■ DOCUMENT EXTRACT ■
But I have to believe that there’s meaning in there somewhere, otherwise I’ve just lost a lot of sleep over nothing. So today I’m going to sort through some of my more coherent (well, legible…) nocturnal literary emissions and see if I can comment in a way that adds depth and relevance to these scribbles. Wish me luck.
SCRIBBLE: “Left warming the bench by my Life Coach.”
COMMENT: I played basketball in junior high school. I was useless. Our coach, Coach Gasparini, is memorable to me for two reasons; 1) He once told me, and this is a verbatim quote, “You’re so weak it’s pathetic.” And 2) his nickname was Coach Grasp-A-Weenie. Imagine Coach Grasp-A-Weenie as a life coach? I’d be riding life’s pine. Or whatever.
SCRIBBLE: “What’s so important about significance?”
COMMENT: Pretty clever play on words and concepts, right? No, of course not. But at 3 a.m. it’s gotta feel like pure genius.
SCRIBBLE: “Why does a psychic need an answering machine?”
COMMENT: I once went to a psychic who, upon learning that I wrote for a newspaper, refused to do a reading with me, because she thought that I was just there to mock her. For once in my life this wasn’t the case ” I really had come seeking psychic advice. Seems like she would have known that, right? I mean, being a psychic and all. I remember leaving her a message afterward. I said, “Hi, I just called to tell you …” and then I pictured the rest of the message in my mind and remained silent until the tape ran out.
SCRIBBLE: “You really only need to know as many words as your friends.”
COMMENT: Even in the midst of a REM cycle I’m apparently still looking for ways to get out of improving my vocabulary.
SCRIBBLE: “Burning the camel at both ends.”
EXPLANATION: Apparently I was going through some camel phase, as a few days later I rolled over and scrawled, “Palindrom-adary ” camel that reads the same way forward and backward.”
SCRIBBLE: “Why don’t writers have cheerleaders: 2-4-6-8, watch him as he conjugates!”
COMMENT: I love waking up to hand-written, barely legible reminders of my low self-esteem. Yes, clearly I need cheerleaders. That’ll make everything better.
SCRIBBLE: “MAKE NOW GOOD.”
COMMENT: I think I secretly want to write a self-help book, but all the best titles have been taken ” “Be Here Now,” “The Power of Now,” “Now is the Time,” “Don’t Be Lame Anymore,” etc. … so I guess this is either an attempt at coming up with a catchy, trendy title, or I was too lazy to write out the whole note-to-self sentence: “You’d better MAKE a buttload of money NOW if you know what’s GOOD for you.”

■ TASK ■
Reproduce word for word the passage of the late-night scribbles column starting at "But I have to" and ending at "Wish me luck.".

■ STORED DATA ■
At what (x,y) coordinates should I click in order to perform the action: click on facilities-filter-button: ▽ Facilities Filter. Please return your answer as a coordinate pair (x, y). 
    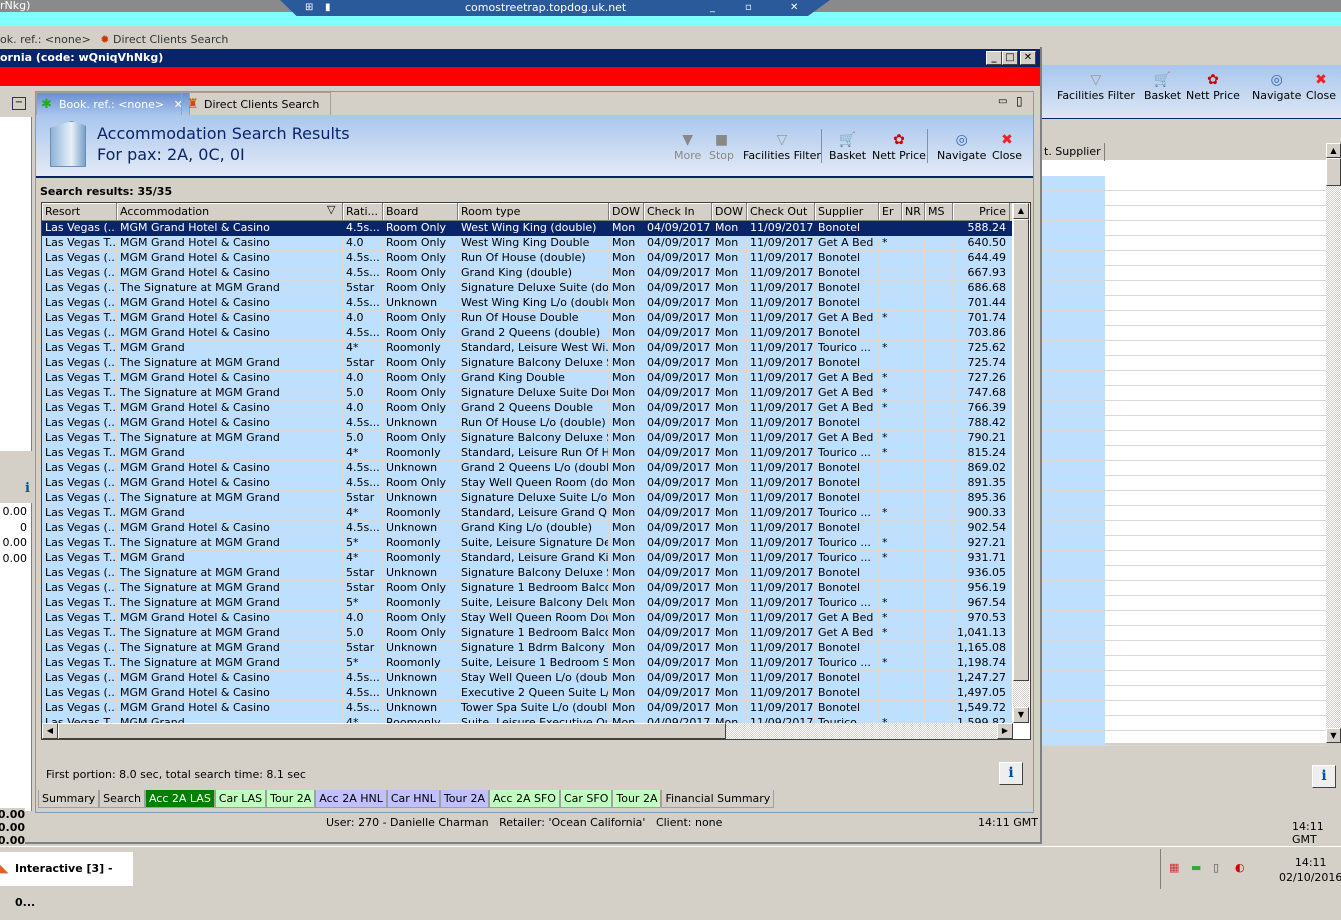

■ EXERCISE RESPONSE ■
But I have to believe that there’s meaning in there somewhere, otherwise I’ve just lost a lot of sleep over nothing. So today I’m going to sort through some of my more coherent (well, legible…) nocturnal literary emissions and see if I can comment in a way that adds depth and relevance to these scribbles. Wish me luck.